───── Supplied passage

Oak Grove is a census-designated place (CDP) in Lexington County, South Carolina, United States. The population was 10,291 at the 2010 census. It is part of the Columbia Metropolitan Statistical Area.

==Geography==
Oak Grove is located in eastern Lexington County at (33.980098, -81.140291), 8 mi west of downtown Columbia, the state capital. It is bordered to the east by West Columbia and to the southeast by Springdale. U.S. Route 1 (Augusta Road) is the main road through Oak Grove; it leads east (northbound) into Columbia and west (southbound) 5 mi to Lexington, the county seat.

According to the United States Census Bureau, the CDP has a total area of 16.7 sqkm, of which 0.04 sqkm, or 0.26%, are water.

==Demographics==

Historical population
| Census | Pop. | Note | %± |
| 2020 | 12,899 |  | — |
U.S. Decennial Census

===2020 census===
As of the 2020 census, Oak Grove had a population of 12,899. The median age was 38.3 years. 23.2% of residents were under the age of 18 and 16.5% of residents were 65 years of age or older. For every 100 females there were 91.2 males, and for every 100 females age 18 and over there were 87.7 males age 18 and over.

──────────
───── Data extracts

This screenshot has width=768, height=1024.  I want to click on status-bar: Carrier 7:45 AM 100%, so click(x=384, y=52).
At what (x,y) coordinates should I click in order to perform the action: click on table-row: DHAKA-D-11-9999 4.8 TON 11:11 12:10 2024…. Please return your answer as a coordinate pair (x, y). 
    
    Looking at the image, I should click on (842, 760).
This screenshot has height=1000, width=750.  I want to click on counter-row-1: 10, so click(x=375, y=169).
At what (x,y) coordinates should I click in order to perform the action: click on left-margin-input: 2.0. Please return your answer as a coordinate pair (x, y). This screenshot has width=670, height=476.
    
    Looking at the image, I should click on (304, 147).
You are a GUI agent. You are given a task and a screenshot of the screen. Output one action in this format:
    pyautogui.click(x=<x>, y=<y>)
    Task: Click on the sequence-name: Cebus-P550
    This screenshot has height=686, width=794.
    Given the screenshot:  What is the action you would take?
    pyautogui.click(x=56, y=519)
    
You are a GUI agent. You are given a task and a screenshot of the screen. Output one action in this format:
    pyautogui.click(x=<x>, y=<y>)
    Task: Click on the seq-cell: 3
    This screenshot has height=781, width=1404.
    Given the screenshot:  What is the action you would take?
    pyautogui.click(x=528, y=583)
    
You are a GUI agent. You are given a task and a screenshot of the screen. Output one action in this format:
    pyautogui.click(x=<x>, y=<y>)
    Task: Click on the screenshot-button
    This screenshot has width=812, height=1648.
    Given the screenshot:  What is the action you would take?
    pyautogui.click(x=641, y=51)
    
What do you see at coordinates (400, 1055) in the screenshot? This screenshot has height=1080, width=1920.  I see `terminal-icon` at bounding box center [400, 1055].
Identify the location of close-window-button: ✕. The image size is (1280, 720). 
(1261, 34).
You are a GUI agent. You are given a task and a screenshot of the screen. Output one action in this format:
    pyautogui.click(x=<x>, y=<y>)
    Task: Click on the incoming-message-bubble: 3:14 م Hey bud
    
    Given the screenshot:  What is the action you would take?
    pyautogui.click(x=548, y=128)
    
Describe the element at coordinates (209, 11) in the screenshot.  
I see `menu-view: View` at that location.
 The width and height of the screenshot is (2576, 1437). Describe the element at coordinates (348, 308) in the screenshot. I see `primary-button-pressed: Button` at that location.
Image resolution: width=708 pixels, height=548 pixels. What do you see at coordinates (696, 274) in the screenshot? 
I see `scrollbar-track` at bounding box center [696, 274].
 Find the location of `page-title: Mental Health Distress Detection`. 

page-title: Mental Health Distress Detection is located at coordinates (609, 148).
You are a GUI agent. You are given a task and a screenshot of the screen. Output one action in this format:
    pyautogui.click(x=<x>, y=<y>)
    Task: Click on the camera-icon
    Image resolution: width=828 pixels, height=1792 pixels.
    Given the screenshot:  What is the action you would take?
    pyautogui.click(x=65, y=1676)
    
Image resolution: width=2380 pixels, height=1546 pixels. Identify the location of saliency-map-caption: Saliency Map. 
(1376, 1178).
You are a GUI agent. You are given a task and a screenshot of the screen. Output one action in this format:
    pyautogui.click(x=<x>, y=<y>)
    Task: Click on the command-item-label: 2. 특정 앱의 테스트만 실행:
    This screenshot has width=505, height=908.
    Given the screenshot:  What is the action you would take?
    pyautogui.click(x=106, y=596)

──────────

▶ Problems to work on:
**a.** Answer each question from the Oak Grove passage.
(i) What was the population of Oak Grove at the 2010 census?
(ii) Which road is the main road through Oak Grove?
(iii) What median age did the 2020 census report?
**b.** Carry on the Oak Grove passage from the point where it stops.
The records have no connection to the passage on Oak Grove.

▶ Answers for this exercise:
**a.**
(i) 10,291
(ii) U.S. Route 1 (Augusta Road)
(iii) 38.3 years

**b.**
100.0% of residents lived in urban areas, while 0.0% lived in rural areas.

There were 5,251 households in Oak Grove, of which 29.2% had children under the age of 18 living in them. Of all households, 46.3% were married-couple households, 17.5% were households with a male householder and no spouse or partner present, and 29.8% were households with a female householder and no spouse or partner present. About 27.9% of all households were made up of individuals and 11.1% had someone living alone who was 65 years of age or older. There were 2,640 families residing in the CDP.

There were 5,693 housing units, of which 7.8% were vacant. The homeowner vacancy rate was 2.0% and the rental vacancy rate was 10.3%.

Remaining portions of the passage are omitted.